_Tugas yang Dikerjakan_
1. Jawablah pertanyaan berikut berdasarkan teks tentang pengaruh pers dalam dunia politik.
(a) Pada tahun berapa istilah media massa mulai digunakan?
(b) Selain internet, media apa lagi yang disebut berkembang lalu dikelompokkan ke dalam media massa?
(c) Kebebasan pers terdiri dari dua jenis apa saja?
2. Tolong teruskan teks tentang pengaruh pers dalam dunia politik, dimulai sesudah kalimat terakhir yang ditampilkan.

PENGARUH PERS DALAM DUNIA POLITIK
A. LATAR BELAKANG
Media massa atau Pers adalah suatu istilah yang mulai
digunakan pada tahun 1920-an untuk mengistilahkan jenis media yang secara
khusus didesain untuk mencapai masyarakat yang sangat luas. Dalam pembicaraan
sehari-hari, istilah ini sering disingkat menjadi media. Masyarakat dengan
tingkat ekonomi rendah memiliki ketergantungan dan kebutuhan terhadap media
massa yang lebih tinggi daripada masyarakat dengan tingkat ekonomi tinggi
karena pilihan mereka yang terbatas. Masyarakat dengan tingkat ekonomi lebih
tinggi memiliki lebih banyak pilihan dan akses banyak media massa, termasuk
bertanya langsung pada sumber atau ahli dibandingkan mengandalkan informasi
yang mereka dapat dari media massa tertentu.
Seiring dengan berjalannya waktu dan perkembangan
teknologi dan sosial budaya, telah berkembang media-media lain yang kemudian
dikelompokkan ke dalam media massa seperti internet dan telepon selular.
Dalam jenis media ini terdapat ciri-ciri seperti:
1.
Sumber dapat mentransmisikan pesannya kepada
banyak penerima (melalui SMS atau internet misalnya)
2.
Isi pesan tidak hanya disediakan oleh lembaga
atau organisasi namun juga oleh individual
3.
Tidak ada perantara, interaksi terjadi pada
individu
4.
Komunikasi mengalir (berlangsung) ke dalam
5.
Penerima yang menentukan waktu interaksi
Dengan adanya
kebebasan media massa maka akhirnya mengalami pergeseran ke arah liberal pada
beberapa tahun belakangan ini. Ini merupakan kebebasan pers yang terdiri dari
dua jenis : Kebebasan Negatif dan Kebebasan Positif. Kebebasan negatif
merupakan kebebasan yang berkaitan dnegan masyarakat dimana media massa itu
hidup. Kebebasan yang dimaksud adalah kebebasan dari interfensi pihak luar
organisasi media massa yang berusaha mengendalikan, membatasi atau mengarahkan
media massa tersebut. Kebebasan positif merupakan kebebasan yang dimiliki media
massa secara organisasi dalam menentukan isi media. Hal ini berkaitan dengan
pengendalian yang dijalankan oleh pemilik media dan manajer media terhadap para
produser, penyunting serta kontrol yang dikenakan oleh para penyunting terhadap
karyawannya.

_Baris Data_
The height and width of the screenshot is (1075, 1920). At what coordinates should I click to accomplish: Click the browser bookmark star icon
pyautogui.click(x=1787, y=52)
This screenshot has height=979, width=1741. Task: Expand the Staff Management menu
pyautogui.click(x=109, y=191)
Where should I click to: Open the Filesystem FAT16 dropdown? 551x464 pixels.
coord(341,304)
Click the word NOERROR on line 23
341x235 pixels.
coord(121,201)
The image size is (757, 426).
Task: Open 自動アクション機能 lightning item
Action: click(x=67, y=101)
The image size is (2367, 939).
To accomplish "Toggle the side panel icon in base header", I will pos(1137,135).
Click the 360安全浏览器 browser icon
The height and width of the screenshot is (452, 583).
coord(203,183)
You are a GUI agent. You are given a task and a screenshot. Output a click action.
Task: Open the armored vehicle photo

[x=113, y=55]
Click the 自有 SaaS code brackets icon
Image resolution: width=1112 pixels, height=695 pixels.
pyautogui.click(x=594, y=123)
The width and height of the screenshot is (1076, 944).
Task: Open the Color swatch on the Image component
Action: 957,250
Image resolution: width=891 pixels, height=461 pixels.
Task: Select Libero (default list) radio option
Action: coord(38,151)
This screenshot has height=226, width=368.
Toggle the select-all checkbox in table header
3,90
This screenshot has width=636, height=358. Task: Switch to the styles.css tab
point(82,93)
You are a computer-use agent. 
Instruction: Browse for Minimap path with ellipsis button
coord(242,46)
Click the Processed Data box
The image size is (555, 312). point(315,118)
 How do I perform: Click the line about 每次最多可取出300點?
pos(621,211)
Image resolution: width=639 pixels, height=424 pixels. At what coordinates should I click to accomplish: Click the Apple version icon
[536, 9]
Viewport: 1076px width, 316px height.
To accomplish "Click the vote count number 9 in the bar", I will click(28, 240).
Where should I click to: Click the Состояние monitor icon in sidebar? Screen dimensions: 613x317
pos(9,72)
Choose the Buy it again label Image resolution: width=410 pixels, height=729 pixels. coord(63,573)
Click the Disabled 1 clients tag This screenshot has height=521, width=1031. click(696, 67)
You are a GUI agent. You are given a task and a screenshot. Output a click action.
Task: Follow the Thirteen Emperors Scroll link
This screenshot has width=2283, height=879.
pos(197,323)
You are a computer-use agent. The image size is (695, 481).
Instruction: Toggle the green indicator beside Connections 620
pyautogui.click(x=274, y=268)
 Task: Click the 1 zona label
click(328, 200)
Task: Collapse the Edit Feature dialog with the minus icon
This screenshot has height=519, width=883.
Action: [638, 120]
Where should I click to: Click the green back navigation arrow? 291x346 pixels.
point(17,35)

_Jawaban Latihan_
1.
(a) Pada tahun 1920-an.
(b) Telepon selular.
(c) Kebebasan Negatif dan Kebebasan Positif.

2.
Kedua jenis
kebebasan tersebut, bila melihat kondisi media massa Indonesia saat ini pada
dasarnya bisa dikatakan telah diperoleh oleh media massa kita. Memang kebebasan
yang diperoleh pada kenyataannya tidak bersifat mutlak, dalam arti media massa
memiliki kebebasan positif dan kebebasan negatif yang kadarnya kadang-kadang
tinggi atau bisa dikatakan bebas yang bebas-sebebasnya tanpa kontrol
sedikitpun. Kemudian cakupan permasalahan suatu komunikasi politik di Indonesia
tidak hanya ditinjau dari segi ilmu politik, hubungan internasional,
pemerintahan dan administrasi negara saja, melainkan juga mencakup penilaian
terhadap budaya politik yang pada hakikatnya merupakan totalitas dari segala
sikap, tingkah laku, dan perbuatan manusia yang berkaitan dengan pendekatan
gatra politik suatu bangsa. Gatra politik adalah aspek-aspek kehidupan politik
dalam bermasyarakat yang mantab dengan dipengaruhi oleh kecerdasan dan
kesadaran politik.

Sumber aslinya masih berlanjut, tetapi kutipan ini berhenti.